I made my way to Newcastle to catch the ferry to Amsterdam, to follow the North Sea cycle route up the coast. It was starting to get colder now — which meant less rain, but also more frosty mornings and icy nights, bitterly cold winds and earlier darkening skies. The windswept coast looked unsurprisingly similar to where I had just come from, but with a distinct lack of anybody around.
One day I spent 16 hours on the bike (testing comfort in the saddle and coming out on top!) because I’d underestimated just how long it might take me to cross the 40km dike connecting North Holland to Friesland. With the wind steadfast against me, my speed dropped to jut 8km/h, and with nowhere to stop (it’s essentially a motorway in the sea) what I thought would be an afternoon cycle turned into an eight hour struggle into the night fuelled by Michael Jackson’s greatest hits. All 67 of them. I decided to start checking the wind.
A few highlights of my tour up the coast of The Netherlands include some truly stunning churches, the start of a pilgrimage route to Rome in a tiny village called Sint Jacobieparochie (I soon learned these turn up everywhere in the north of Europe), rescuing a little bird that flew into a window, mega fluffy cows (my fave type of cows) and many, many windmills. I started to need some warmth and comfort more often as the weather got colder and darker, so was staying with people through warmshowers maybe once or twice per week. I’m eternally grateful to those who hosted me through the winter especially — who were all patient, kind, generous and interesting with a wonderful knowledge of their local areas.
As I crossed the border into Germany at Nieuweschans I cycled past a man pointing a shotgun into a duck pond, getting ready to fire at point-blank range, and wondered for a moment what I’d got myself into. The next day brought a cold front and snow which I was assured by locals was unusual for November, and brought down tree branches that hadn’t yet fully shed their summer leaves. I had to buy an extra pair of gloves when I realised my solution to the finger numbness I was suffering after stopping for snacks, placing my entire hand in my mouth, wasn’t going to work in the long run.
I stopped off in Bremen to see an old friend and was given a tour of the city — including the famous Bremen town musicians statue, representing the tale by the Brothers Grimm, and the beautiful cathedral.
I stayed with a wonderful host in Kirchlinten who convinced me that to avoid theft, I had to ‘decorate’ my bike. We spent a cosy evening in her cabin adding delightful orange and blue splotches as she assured me it was now too ugly and distinctive to be stolen. I still thought it looked nice!
Carrying on southeast along the banks of the Elbe, I stopped off to see the oddly-shaped five pointed star fortress of Dömitz, and settled for a few nights in the pilgrim hostel in Lenzen. Hauntingly beautiful in the frosty winter, the slightly run-down village was a direct route to the past. I ended up staying for five days, because of the enchanting quiet and reflective solitude Lenzen afforded.

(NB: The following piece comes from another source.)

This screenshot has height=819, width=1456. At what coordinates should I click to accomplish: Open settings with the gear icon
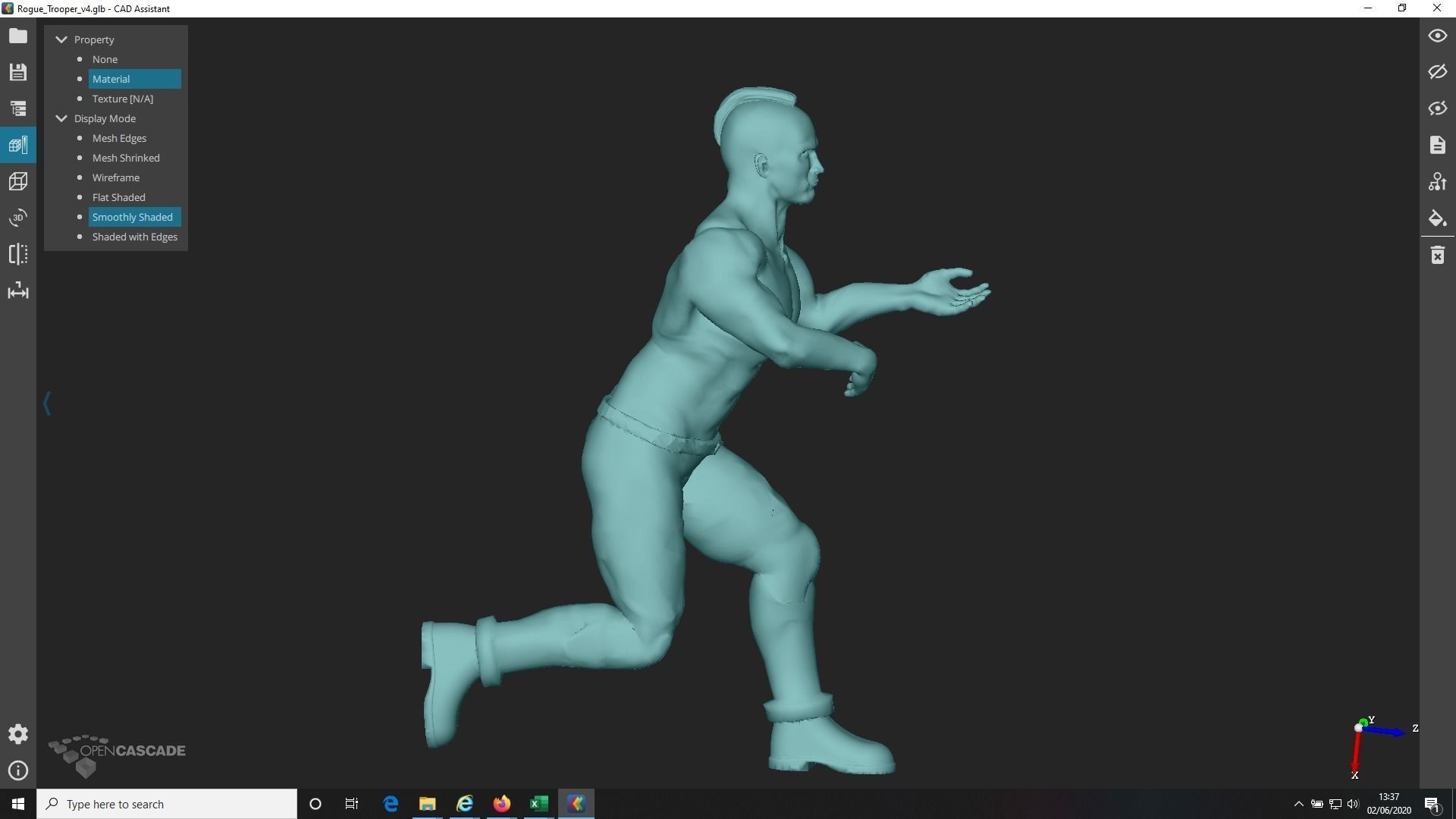tap(18, 734)

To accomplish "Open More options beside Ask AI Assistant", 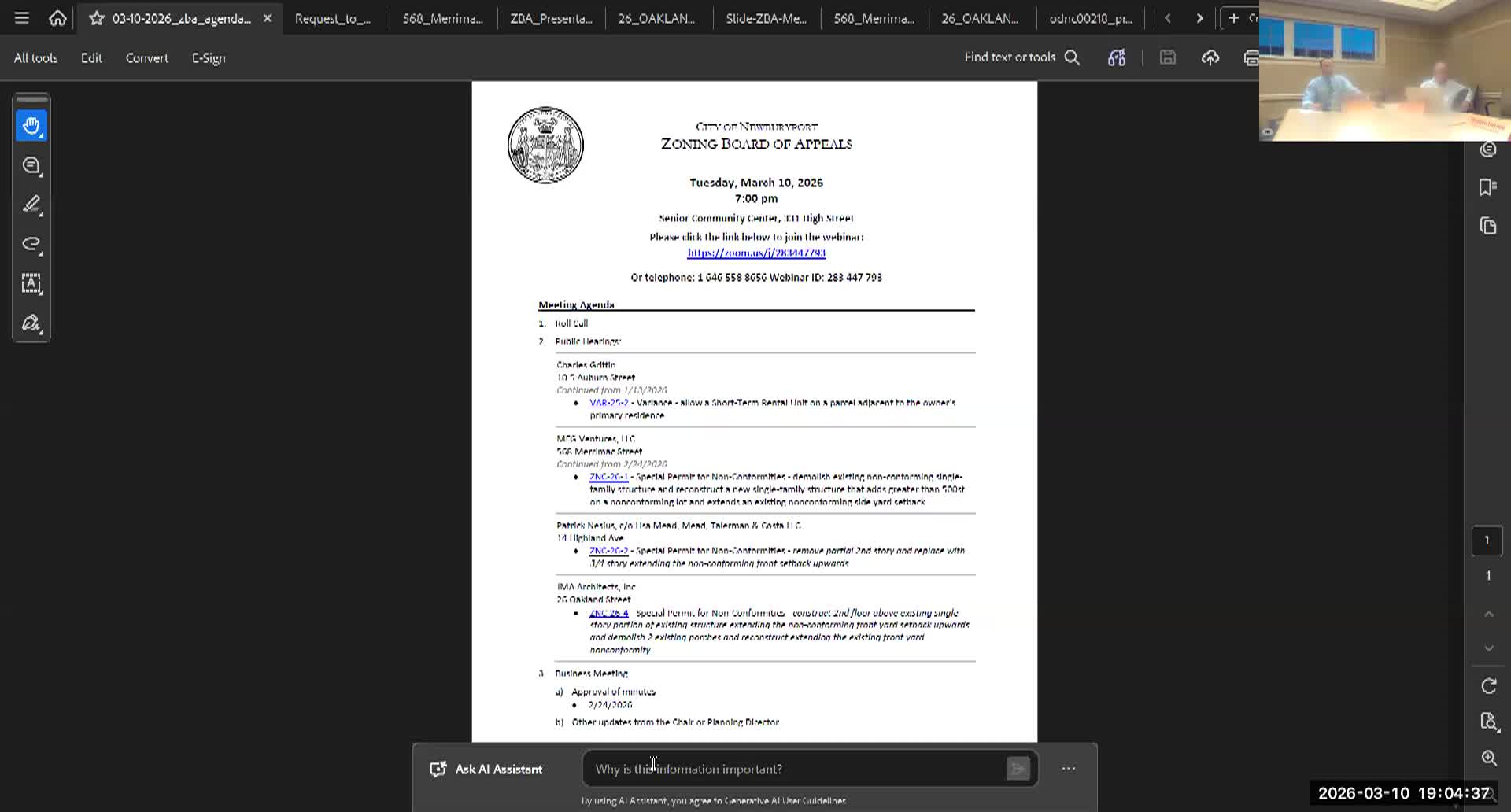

The day I reached Berlin — where I would see out December and January — was the coldest night and day so far, where I hadn’t been able to stay asleep for more than an hour at a time because of the cold, and once my buff had slipped from my face and I’d woken in a panic with a completely numb nose. Cycling through winter in Northern Europe has been a challenge for sure, and I’ve learned a lot about myself and my physical limits, how to be efficient and keep warm, and how to make the most of the short bright days and long cold nights. I’ve also seen just how magical winter cycle touring can be, with long empty roads and not a soul in sight, I often felt like I could own as much of the world as I could cycle.
So after my first 1000km, I wonder where the next 1000 will take me, and how and where I’ll be by the time I reach 10,000. Hopefully somewhere a little warmer!